● **PROBLEM DETAILS**
Restate the material verbatim, every line included.

● **SOURCE DATA**
- Opening Delimiter -

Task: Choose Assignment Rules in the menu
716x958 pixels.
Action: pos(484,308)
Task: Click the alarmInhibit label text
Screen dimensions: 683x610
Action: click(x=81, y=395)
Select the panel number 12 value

- Closing Delimiter -

● **PROBLEM SOLUTION**
Task: Choose Assignment Rules in the menu
716x958 pixels.
Action: pos(484,308)
Task: Click the alarmInhibit label text
Screen dimensions: 683x610
Action: click(x=81, y=395)
Select the panel number 12 value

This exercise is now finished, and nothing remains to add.